------ INFORMATION PROVIDED ------

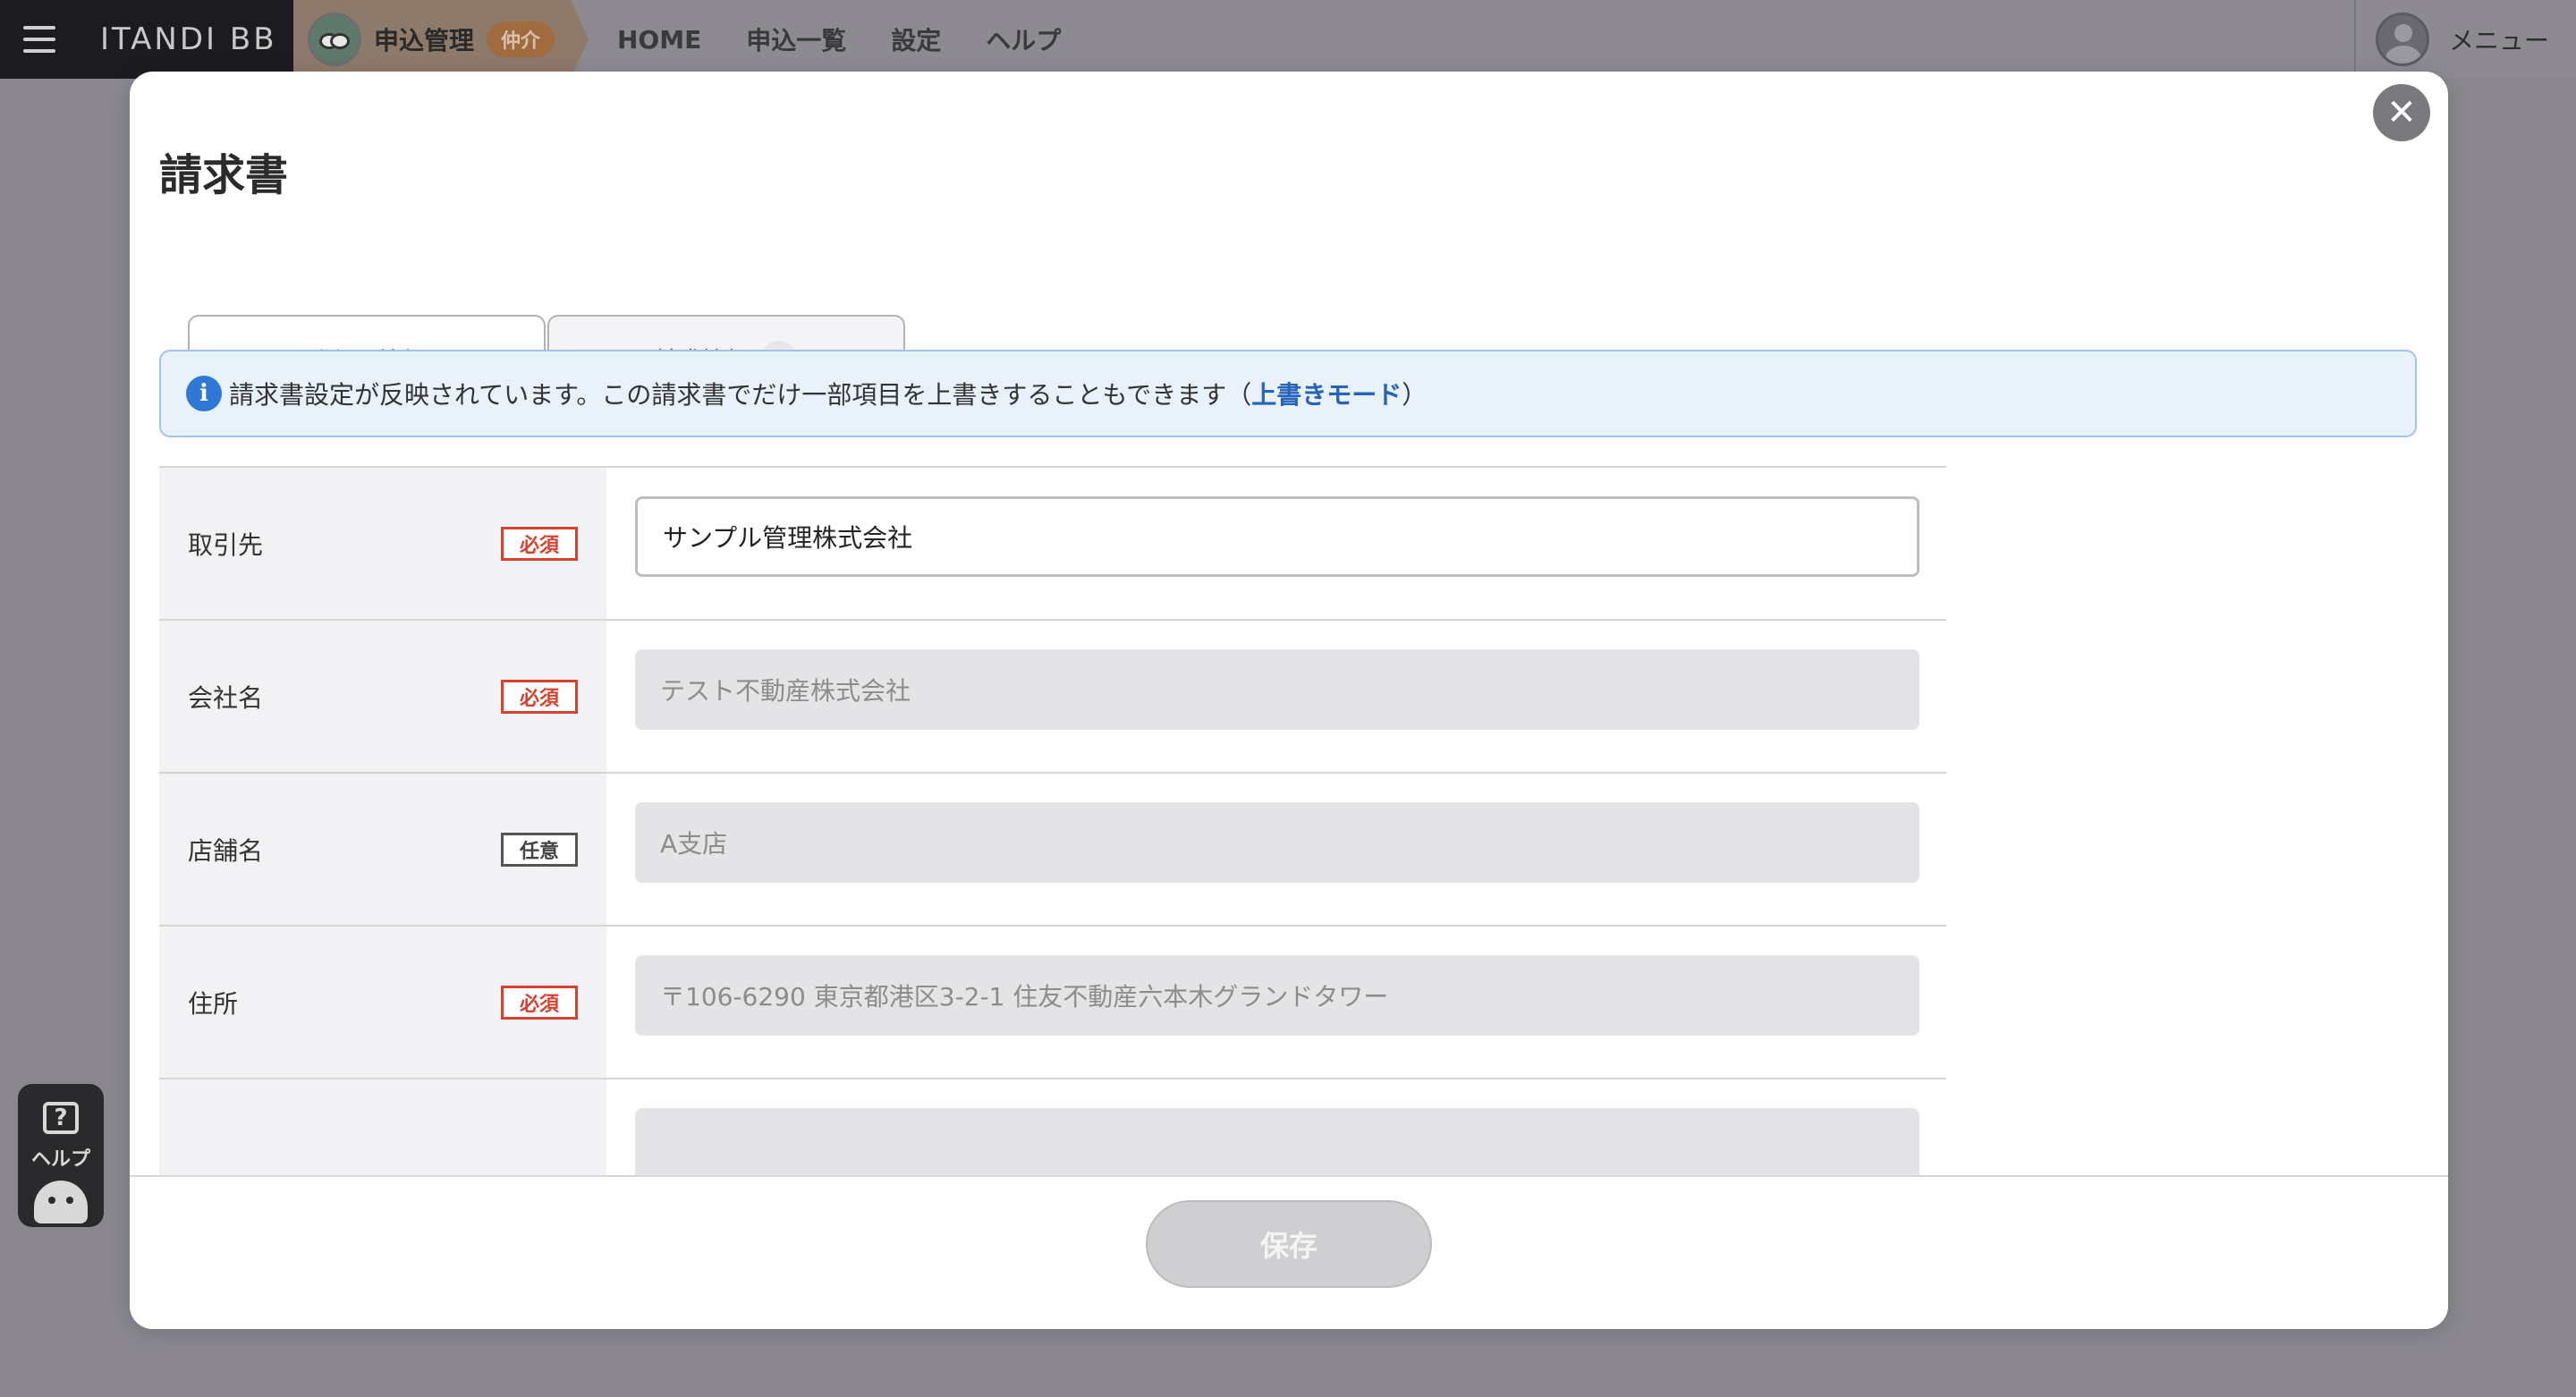 Image resolution: width=2576 pixels, height=1397 pixels. What do you see at coordinates (659, 40) in the screenshot?
I see `nav-link-home: HOME` at bounding box center [659, 40].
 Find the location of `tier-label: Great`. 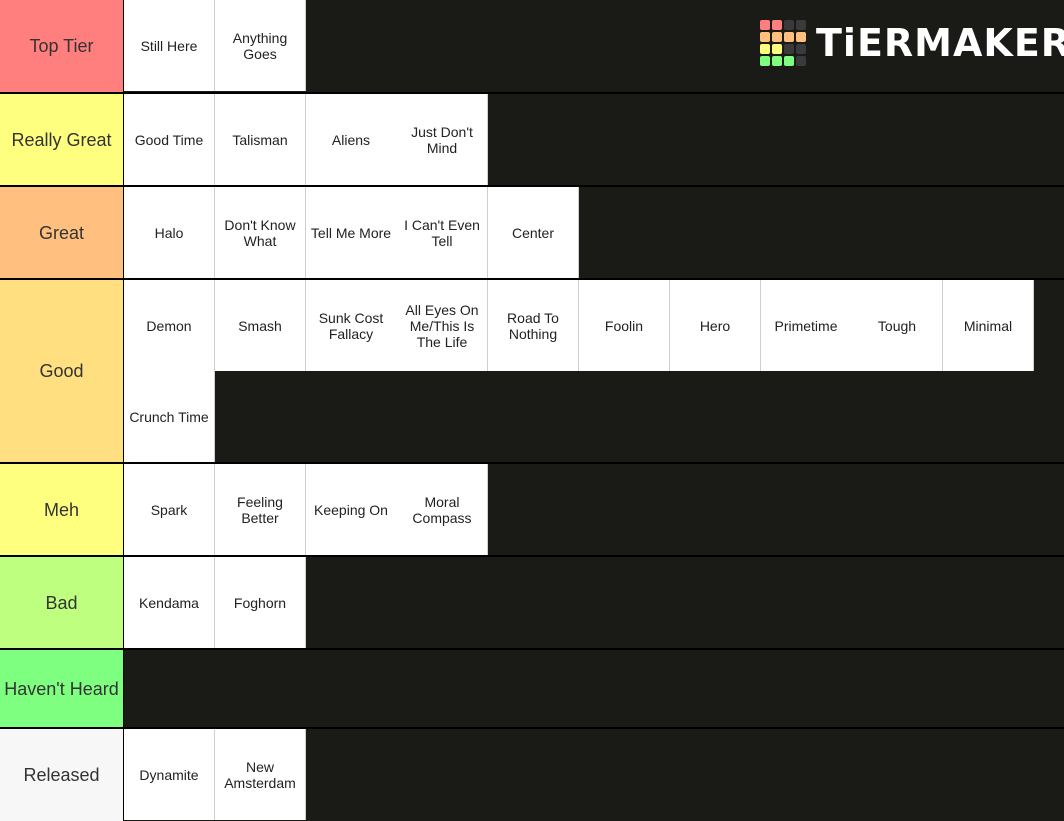

tier-label: Great is located at coordinates (62, 232).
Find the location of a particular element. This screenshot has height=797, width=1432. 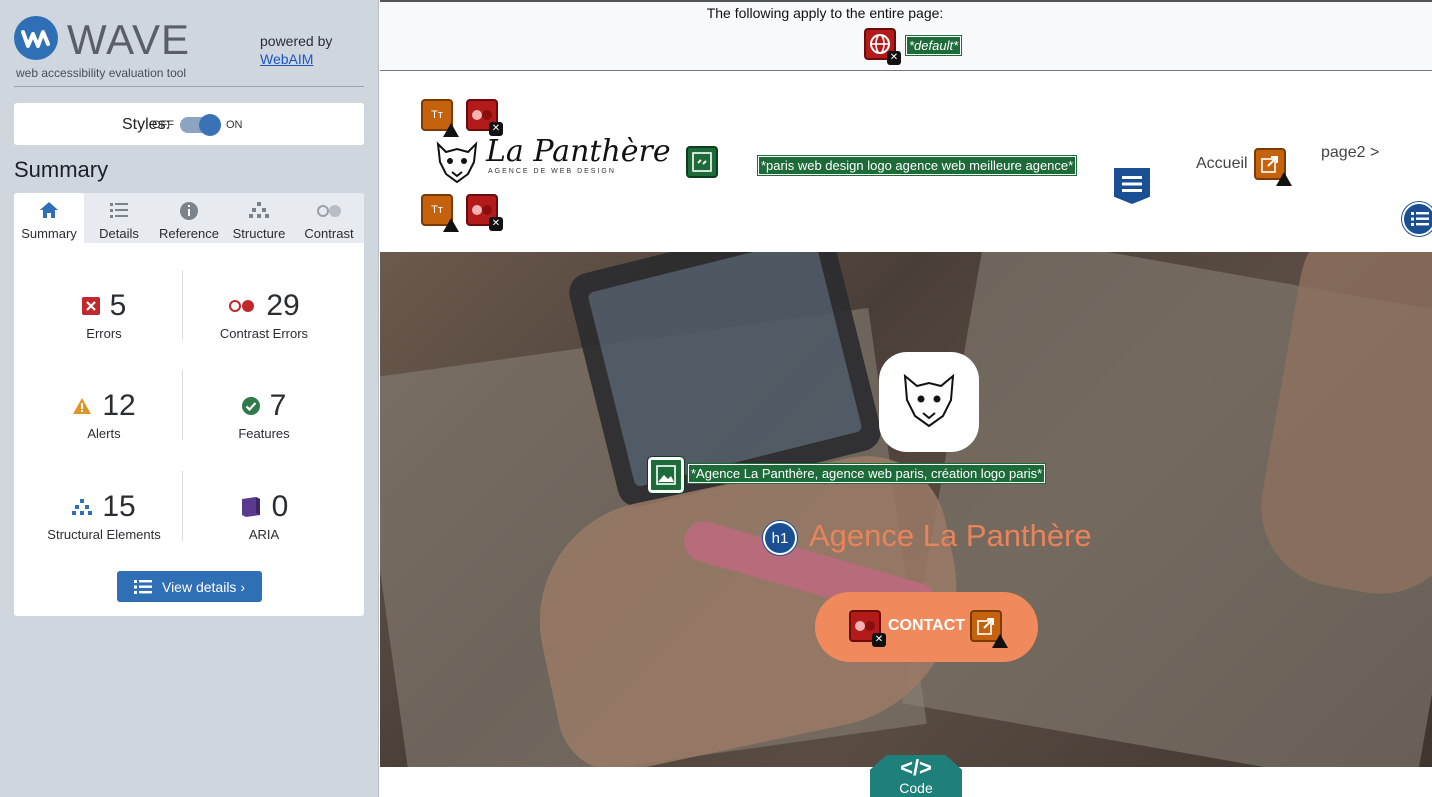

contrast-errors-count: 29 is located at coordinates (283, 306).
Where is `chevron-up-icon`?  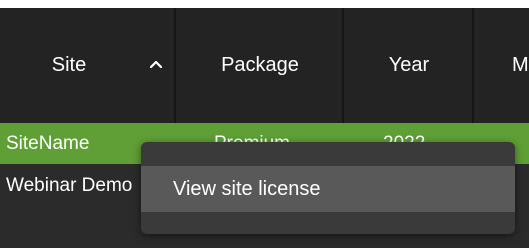
chevron-up-icon is located at coordinates (156, 64).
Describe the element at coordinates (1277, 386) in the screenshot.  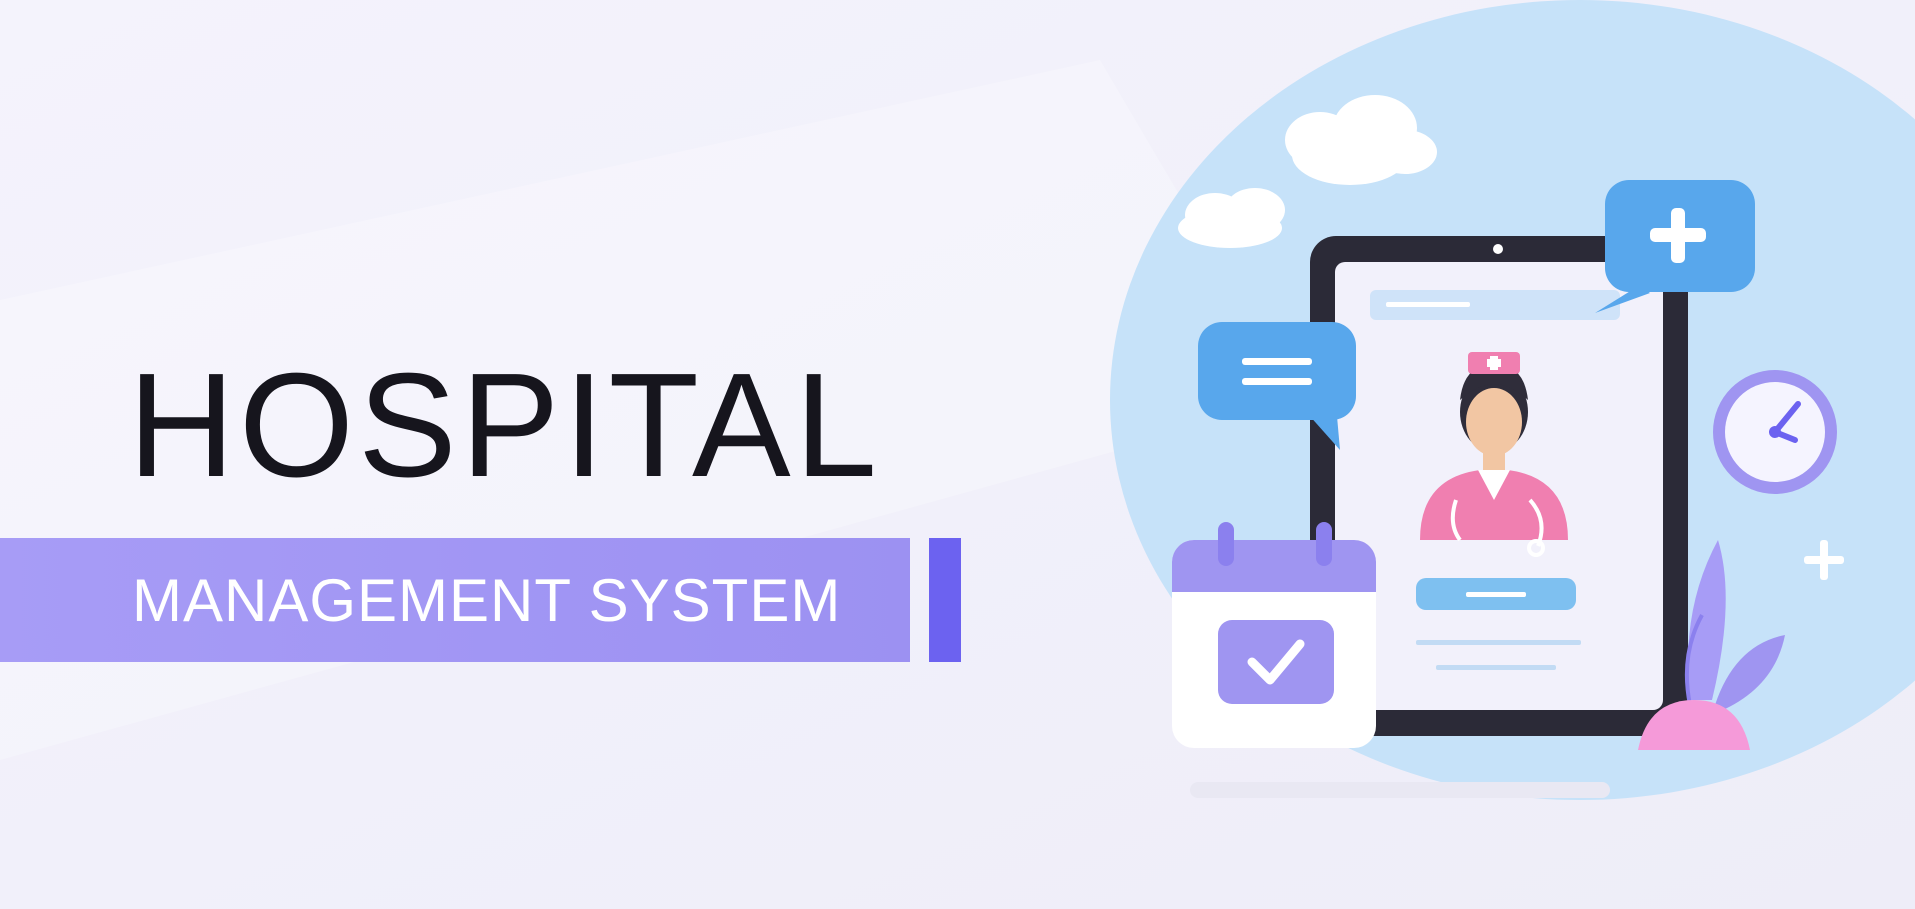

------

▶ [INSTRUCTIONS FOR THE TASK] Reproduce word for word the part of the items above that runs from the line containing "Find the location of a" through the end of the items, leaving out the pictures.

▶ [RESULT]
Find the location of a particular element. This screenshot has height=797, width=1432. 

contrast-errors-count: 29 is located at coordinates (283, 306).
Where is `chevron-up-icon`?  
chevron-up-icon is located at coordinates (156, 64).
Describe the element at coordinates (1277, 386) in the screenshot.  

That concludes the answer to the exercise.